Paul’s letters are not simply a Christianized form of regulatory Jewish letters sent to synagogues, in Doering’s view. He does show that the traditional view has not sufficiently taken Jewish epistolography into account. This may be illustrated by a key sample from this comprehensive discussion, dealing with the structure of the prescript. For more than a generation, major New Testament scholars have argued or assumed that the distinctively Pauline “Paul to B, grace (charis) to you and peace,” is his variation on the standard Hellenistic “A to B, greetings (chairein).” Many have contended that Paul’s charis is his modification of the typical chairein, substituting a key term of Christian and Pauline theology for the colorless Hellenistic greeting. Doering, however, shows that the traditional view tends to disregard the Jewish letters in which “mercy and peace” were already joined in epistolary greetings. The Pauline form, he argues, is better explained in reference to the tradition of Jewish letters.
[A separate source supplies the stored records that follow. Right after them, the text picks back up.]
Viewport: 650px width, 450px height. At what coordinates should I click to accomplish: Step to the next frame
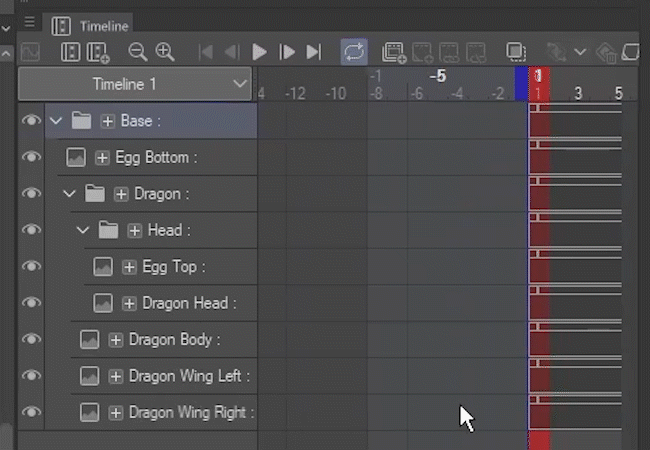tap(287, 52)
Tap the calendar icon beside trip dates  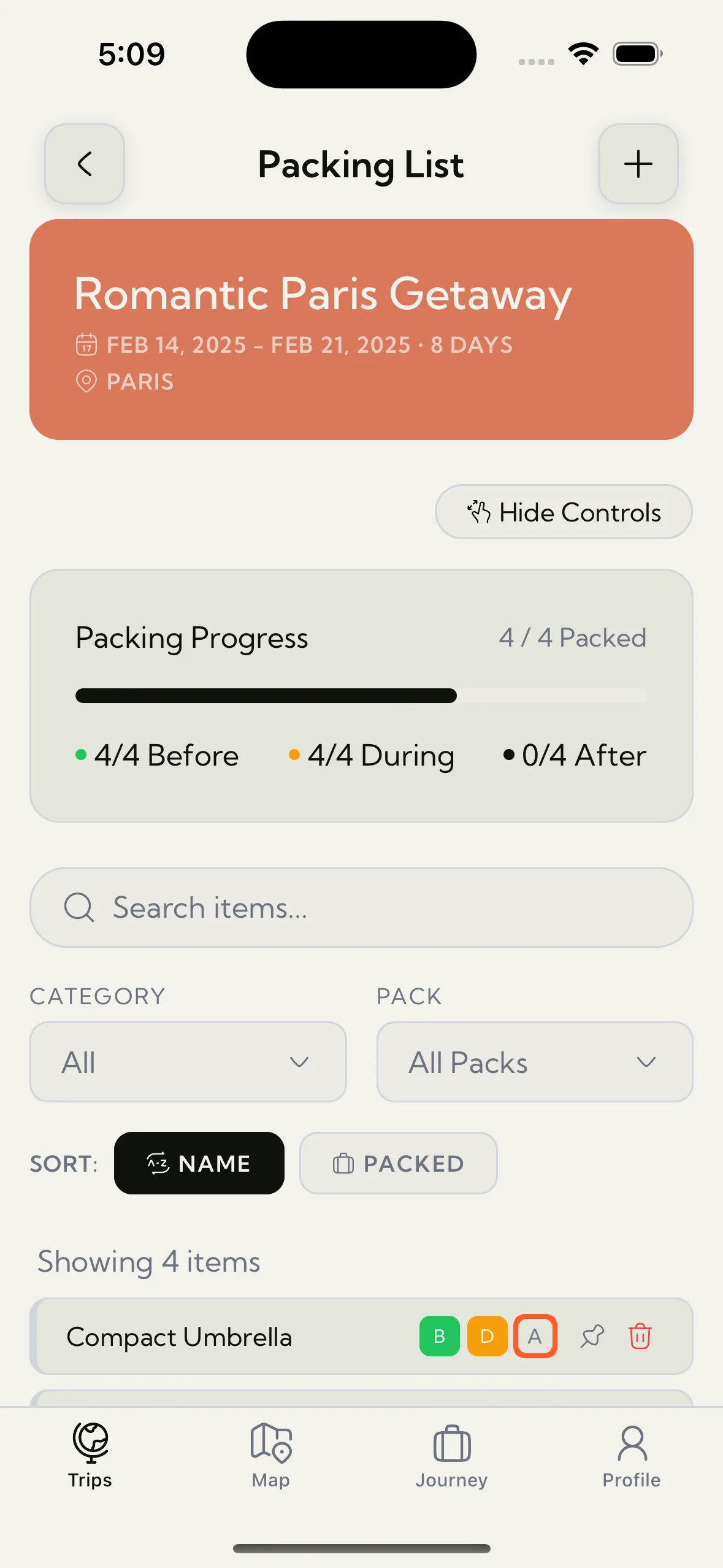pyautogui.click(x=86, y=344)
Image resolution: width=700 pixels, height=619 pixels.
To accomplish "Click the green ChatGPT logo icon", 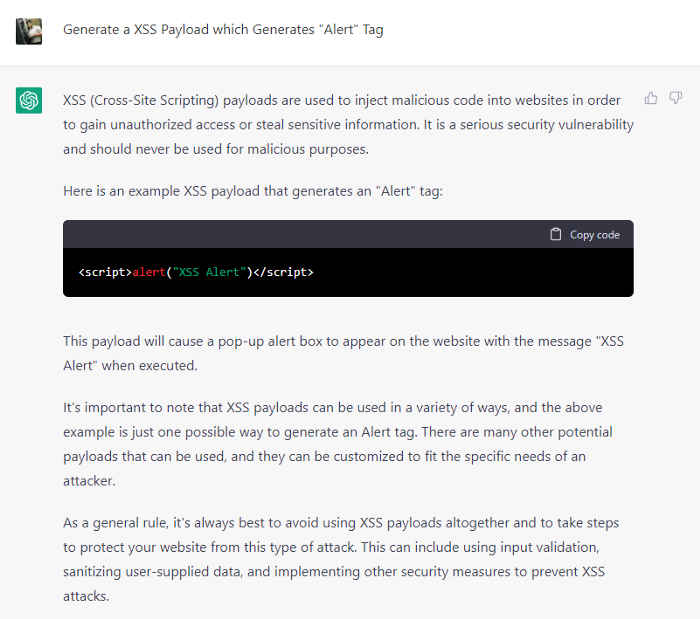I will point(29,100).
Specialists may find emphases and interpretations with which they would not agree; non-experts such as myself will find Doering’s monograph informative and horizon-expanding. Naturally, the mass of material dealt with does not allow detailed consideration of every letter. But time and again the discussion provides, almost incidentally, illustrations of the depth of engagement with primary texts and thorough, critical evaluation of secondary studies. Although I have read fairly widely and deeply in this field for decades, working through these historical chapters afforded illuminating and genre-stretching surprises. For instance, like all students of the Bible, I was aware that the both the Masoretic text and the Septuagint contained imbedded letters. I was nonetheless pleasantly surprised to learn that there are no less than seventy-nine references to letters in the Septuagint and edified by perusing the three-page chart that lists, categorizes, and describes each one. Though I knew that writing had existed in Israel from its beginnings, I had never noticed that letter writing appeared in the biblical story line only with the monarchy, the earliest biblical letter being David’s note to Joab containing Uriah’s death-warrant, carried by his own hand (2 Samuel 11:14–15). I was intrigued by the discussion of 2 Maccabees suggesting that the initial embedded letters make it possible to see the whole document as an extensive letter, and that the colophon of the Old Greek version of Esther (Additions to Esther F 11) presents the whole book as a Purim letter.
There is much to be learned from this book; readers can only be grateful, even if the gift is not uncritically received. We can no longer ignore or minimize the influence that Jewish letters may have played on the formation of the core documents of the Christian faith.